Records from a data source

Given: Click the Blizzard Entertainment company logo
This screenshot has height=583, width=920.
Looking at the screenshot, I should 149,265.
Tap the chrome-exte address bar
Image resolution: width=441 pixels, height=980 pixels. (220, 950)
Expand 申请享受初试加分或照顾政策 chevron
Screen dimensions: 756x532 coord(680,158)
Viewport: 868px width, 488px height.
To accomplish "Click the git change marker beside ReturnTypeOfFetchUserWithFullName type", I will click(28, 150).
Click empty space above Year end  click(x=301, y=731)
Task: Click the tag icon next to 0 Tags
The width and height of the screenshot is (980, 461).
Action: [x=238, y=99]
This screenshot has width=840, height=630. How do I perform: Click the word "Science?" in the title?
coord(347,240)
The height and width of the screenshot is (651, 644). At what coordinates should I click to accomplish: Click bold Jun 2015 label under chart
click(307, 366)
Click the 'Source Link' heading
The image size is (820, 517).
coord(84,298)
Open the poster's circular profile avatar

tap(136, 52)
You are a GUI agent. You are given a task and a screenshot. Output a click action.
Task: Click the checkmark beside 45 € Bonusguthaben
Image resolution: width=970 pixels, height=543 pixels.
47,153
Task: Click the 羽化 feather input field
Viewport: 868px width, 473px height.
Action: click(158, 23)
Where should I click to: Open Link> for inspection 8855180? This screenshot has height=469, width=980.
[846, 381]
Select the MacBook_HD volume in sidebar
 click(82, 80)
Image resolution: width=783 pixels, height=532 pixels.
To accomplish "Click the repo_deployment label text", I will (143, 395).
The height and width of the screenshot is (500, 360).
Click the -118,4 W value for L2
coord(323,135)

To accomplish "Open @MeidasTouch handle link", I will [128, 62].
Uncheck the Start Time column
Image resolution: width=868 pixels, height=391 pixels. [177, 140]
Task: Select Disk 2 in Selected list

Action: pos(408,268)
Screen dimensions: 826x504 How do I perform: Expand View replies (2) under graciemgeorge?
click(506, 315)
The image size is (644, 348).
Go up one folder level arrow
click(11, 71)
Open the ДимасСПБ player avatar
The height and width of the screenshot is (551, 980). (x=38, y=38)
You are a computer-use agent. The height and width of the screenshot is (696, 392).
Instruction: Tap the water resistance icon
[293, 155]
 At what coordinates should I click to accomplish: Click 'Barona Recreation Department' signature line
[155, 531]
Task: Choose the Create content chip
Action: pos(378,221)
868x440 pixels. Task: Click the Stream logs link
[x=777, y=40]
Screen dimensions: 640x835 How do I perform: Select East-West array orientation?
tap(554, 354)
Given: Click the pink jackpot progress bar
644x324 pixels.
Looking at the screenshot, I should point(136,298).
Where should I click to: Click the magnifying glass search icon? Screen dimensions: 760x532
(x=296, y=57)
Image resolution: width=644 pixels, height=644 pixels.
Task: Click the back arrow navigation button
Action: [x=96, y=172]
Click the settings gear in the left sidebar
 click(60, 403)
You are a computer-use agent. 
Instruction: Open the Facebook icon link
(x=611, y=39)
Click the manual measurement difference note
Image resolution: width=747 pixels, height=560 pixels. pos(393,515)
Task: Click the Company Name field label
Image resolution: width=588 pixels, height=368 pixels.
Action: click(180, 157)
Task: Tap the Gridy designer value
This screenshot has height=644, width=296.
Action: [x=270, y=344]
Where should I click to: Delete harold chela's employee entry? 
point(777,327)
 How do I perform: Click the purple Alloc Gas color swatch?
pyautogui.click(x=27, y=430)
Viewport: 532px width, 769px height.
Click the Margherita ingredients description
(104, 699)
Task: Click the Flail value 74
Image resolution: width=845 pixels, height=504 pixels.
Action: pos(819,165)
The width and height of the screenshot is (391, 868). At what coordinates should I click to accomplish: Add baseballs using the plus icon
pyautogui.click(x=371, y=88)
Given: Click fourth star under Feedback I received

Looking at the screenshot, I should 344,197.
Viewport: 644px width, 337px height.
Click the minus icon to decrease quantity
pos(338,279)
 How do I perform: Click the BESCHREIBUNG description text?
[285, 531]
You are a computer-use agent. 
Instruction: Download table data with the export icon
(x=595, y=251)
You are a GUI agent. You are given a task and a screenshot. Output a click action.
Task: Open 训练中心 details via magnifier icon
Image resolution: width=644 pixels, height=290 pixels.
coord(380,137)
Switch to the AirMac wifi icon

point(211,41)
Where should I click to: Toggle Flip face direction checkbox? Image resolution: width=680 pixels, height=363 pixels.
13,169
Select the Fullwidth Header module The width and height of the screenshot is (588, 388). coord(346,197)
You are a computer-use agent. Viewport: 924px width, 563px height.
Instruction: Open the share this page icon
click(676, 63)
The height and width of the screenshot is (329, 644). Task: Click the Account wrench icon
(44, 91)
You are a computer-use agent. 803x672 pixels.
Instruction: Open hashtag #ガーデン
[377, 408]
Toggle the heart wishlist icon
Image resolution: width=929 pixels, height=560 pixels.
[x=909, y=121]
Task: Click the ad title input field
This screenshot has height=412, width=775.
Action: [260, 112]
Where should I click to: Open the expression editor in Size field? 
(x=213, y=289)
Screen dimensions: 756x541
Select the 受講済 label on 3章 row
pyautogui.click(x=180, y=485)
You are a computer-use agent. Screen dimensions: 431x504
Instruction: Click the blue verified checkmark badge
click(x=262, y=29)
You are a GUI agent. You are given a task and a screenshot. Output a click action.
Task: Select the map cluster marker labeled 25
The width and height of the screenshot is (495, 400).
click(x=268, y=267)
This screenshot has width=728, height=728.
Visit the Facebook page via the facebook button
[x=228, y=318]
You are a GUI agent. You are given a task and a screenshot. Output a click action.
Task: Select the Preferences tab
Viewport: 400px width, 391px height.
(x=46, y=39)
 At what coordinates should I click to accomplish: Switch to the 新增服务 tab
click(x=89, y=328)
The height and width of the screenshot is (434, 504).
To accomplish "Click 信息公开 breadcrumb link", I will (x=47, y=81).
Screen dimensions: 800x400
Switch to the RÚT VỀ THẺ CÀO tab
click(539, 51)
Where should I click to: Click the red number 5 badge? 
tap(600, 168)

> _THE TASK_:
Every word in the records must appear in your copy exactly as it does above.

> _ANSWER TO THIS PROBLEM_:
Given: Click the Blizzard Entertainment company logo
This screenshot has height=583, width=920.
Looking at the screenshot, I should 149,265.
Tap the chrome-exte address bar
Image resolution: width=441 pixels, height=980 pixels. (220, 950)
Expand 申请享受初试加分或照顾政策 chevron
Screen dimensions: 756x532 coord(680,158)
Viewport: 868px width, 488px height.
To accomplish "Click the git change marker beside ReturnTypeOfFetchUserWithFullName type", I will click(28, 150).
Click empty space above Year end  click(x=301, y=731)
Task: Click the tag icon next to 0 Tags
The width and height of the screenshot is (980, 461).
Action: [x=238, y=99]
This screenshot has width=840, height=630. How do I perform: Click the word "Science?" in the title?
coord(347,240)
The height and width of the screenshot is (651, 644). At what coordinates should I click to accomplish: Click bold Jun 2015 label under chart
click(307, 366)
Click the 'Source Link' heading
The image size is (820, 517).
coord(84,298)
Open the poster's circular profile avatar

tap(136, 52)
You are a GUI agent. You are given a task and a screenshot. Output a click action.
Task: Click the checkmark beside 45 € Bonusguthaben
Image resolution: width=970 pixels, height=543 pixels.
47,153
Task: Click the 羽化 feather input field
Viewport: 868px width, 473px height.
Action: click(158, 23)
Where should I click to: Open Link> for inspection 8855180? This screenshot has height=469, width=980.
[846, 381]
Select the MacBook_HD volume in sidebar
 click(82, 80)
Image resolution: width=783 pixels, height=532 pixels.
To accomplish "Click the repo_deployment label text", I will (143, 395).
The height and width of the screenshot is (500, 360).
Click the -118,4 W value for L2
coord(323,135)

To accomplish "Open @MeidasTouch handle link", I will [128, 62].
Uncheck the Start Time column
Image resolution: width=868 pixels, height=391 pixels. [177, 140]
Task: Select Disk 2 in Selected list

Action: pos(408,268)
Screen dimensions: 826x504 How do I perform: Expand View replies (2) under graciemgeorge?
click(506, 315)
The image size is (644, 348).
Go up one folder level arrow
click(11, 71)
Open the ДимасСПБ player avatar
The height and width of the screenshot is (551, 980). (x=38, y=38)
You are a computer-use agent. The height and width of the screenshot is (696, 392).
Instruction: Tap the water resistance icon
[293, 155]
 At what coordinates should I click to accomplish: Click 'Barona Recreation Department' signature line
[155, 531]
Task: Choose the Create content chip
Action: pos(378,221)
868x440 pixels. Task: Click the Stream logs link
[x=777, y=40]
Screen dimensions: 640x835 How do I perform: Select East-West array orientation?
tap(554, 354)
Given: Click the pink jackpot progress bar
644x324 pixels.
Looking at the screenshot, I should point(136,298).
Where should I click to: Click the magnifying glass search icon? Screen dimensions: 760x532
(x=296, y=57)
Image resolution: width=644 pixels, height=644 pixels.
Task: Click the back arrow navigation button
Action: [x=96, y=172]
Click the settings gear in the left sidebar
 click(60, 403)
You are a computer-use agent. 
Instruction: Open the Facebook icon link
(x=611, y=39)
Click the manual measurement difference note
Image resolution: width=747 pixels, height=560 pixels. pos(393,515)
Task: Click the Company Name field label
Image resolution: width=588 pixels, height=368 pixels.
Action: click(180, 157)
Task: Tap the Gridy designer value
This screenshot has height=644, width=296.
Action: [x=270, y=344]
Where should I click to: Delete harold chela's employee entry? 
point(777,327)
 How do I perform: Click the purple Alloc Gas color swatch?
pyautogui.click(x=27, y=430)
Viewport: 532px width, 769px height.
Click the Margherita ingredients description
(104, 699)
Task: Click the Flail value 74
Image resolution: width=845 pixels, height=504 pixels.
Action: pos(819,165)
The width and height of the screenshot is (391, 868). At what coordinates should I click to accomplish: Add baseballs using the plus icon
pyautogui.click(x=371, y=88)
Given: Click fourth star under Feedback I received

Looking at the screenshot, I should 344,197.
Viewport: 644px width, 337px height.
Click the minus icon to decrease quantity
pos(338,279)
 How do I perform: Click the BESCHREIBUNG description text?
[285, 531]
You are a computer-use agent. 
Instruction: Download table data with the export icon
(x=595, y=251)
You are a GUI agent. You are given a task and a screenshot. Output a click action.
Task: Open 训练中心 details via magnifier icon
Image resolution: width=644 pixels, height=290 pixels.
coord(380,137)
Switch to the AirMac wifi icon

point(211,41)
Where should I click to: Toggle Flip face direction checkbox? Image resolution: width=680 pixels, height=363 pixels.
13,169
Select the Fullwidth Header module The width and height of the screenshot is (588, 388). coord(346,197)
You are a computer-use agent. Viewport: 924px width, 563px height.
Instruction: Open the share this page icon
click(676, 63)
The height and width of the screenshot is (329, 644). Task: Click the Account wrench icon
(44, 91)
You are a computer-use agent. 803x672 pixels.
Instruction: Open hashtag #ガーデン
[377, 408]
Toggle the heart wishlist icon
Image resolution: width=929 pixels, height=560 pixels.
[x=909, y=121]
Task: Click the ad title input field
This screenshot has height=412, width=775.
Action: [260, 112]
Where should I click to: Open the expression editor in Size field? 
(x=213, y=289)
Screen dimensions: 756x541
Select the 受講済 label on 3章 row
pyautogui.click(x=180, y=485)
You are a computer-use agent. Screen dimensions: 431x504
Instruction: Click the blue verified checkmark badge
click(x=262, y=29)
You are a GUI agent. You are given a task and a screenshot. Output a click action.
Task: Select the map cluster marker labeled 25
The width and height of the screenshot is (495, 400).
click(x=268, y=267)
This screenshot has width=728, height=728.
Visit the Facebook page via the facebook button
[x=228, y=318]
You are a GUI agent. You are given a task and a screenshot. Output a click action.
Task: Select the Preferences tab
Viewport: 400px width, 391px height.
(x=46, y=39)
 At what coordinates should I click to accomplish: Switch to the 新增服务 tab
click(x=89, y=328)
The height and width of the screenshot is (434, 504).
To accomplish "Click 信息公开 breadcrumb link", I will (x=47, y=81).
Screen dimensions: 800x400
Switch to the RÚT VỀ THẺ CÀO tab
click(539, 51)
Where should I click to: Click the red number 5 badge? 
tap(600, 168)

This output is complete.